-2

I need to load a long string from the internet and I have done that. Now I need to find the H1 header tag and print the contents.

What is the shortest or the easiest way to do that?

for (int x = 0; x < tempString.Length; x++)
{

    if (write == 2)
    {
        name =name + tempString[x];
        lenght++;
    }
    if (tempString[x] == '<' && tempString[x] == 'h' && tempString[x] == '1' )
        write = 1;

    if (write == 1 && tempString[x] == '>')
        write = 2;

    if (tempString[x] == '-' && write == 1)
        write = 0;
}

I know it's a bit how shall I say odd. But it's all I have.

Mat
  • 202,337
  • 40
  • 393
  • 406
Shawn
  • 228
  • 1
  • 4
  • 19
  • thnx for all of your help but atm i can't tell who gave the best answer because i got a 404 error on the server conenction – Shawn Jul 06 '12 at 14:28

5 Answers5

6

Use the HTML Agility Pack - Pretty much anything else you try is just going to cause you a headache.

HtmlAgility sample:

var html = "<html><head></head><body><h1>hello</h1></body></html>";

HtmlDocument d = new HtmlDocument();
d.LoadHtml(html);

var h1Contents = d.DocumentNode.SelectSingleNode("//h1").InnerText;
DaveShaw
  • 52,123
  • 16
  • 112
  • 141
3

If you want to do it in flat C#, and you're only looking at 1 tag:

int first_tag = str.IndexOf("<H1>");
int last_tag = str.IndexOf("</H1>");
string text = str.SubString((first_tag + 4), (last_tag - first_tag));
Nathan White
  • 1,082
  • 7
  • 21
1

Use an HTML library!

Otherwise try:

String.IndexOf(String x )

http://msdn.microsoft.com/en-us/library/k8b1470s.aspx

you can use that to get the first index of the start and end tags. you can then just read between those indices.

Colin D
  • 5,641
  • 1
  • 23
  • 35
1

The System.String class has methods like IndexOf(String) - Reports the zero-based index of the first occurence of the specified string.

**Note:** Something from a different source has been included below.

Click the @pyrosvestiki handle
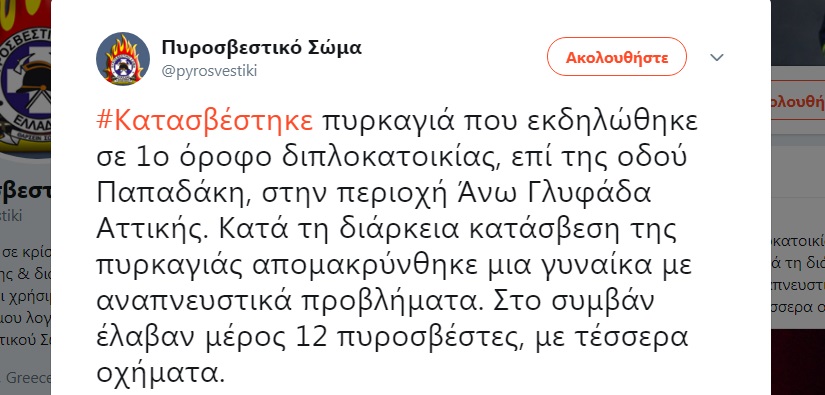This screenshot has height=395, width=825. coord(209,71)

So in your case, you could pass in "<H1>". Then you could get a substring starting at that point, and then call this method again looking for "</H1>" again.

Or if you want, it might be easier to use Regular Expressions in .NET. Those are found in the System.Tet.RegularExpressions namespace. Those are definitely more complicated. But I'm sure you could practice using some small samples and learn the power of the dark side! (errr....) the power of regular expressions! :)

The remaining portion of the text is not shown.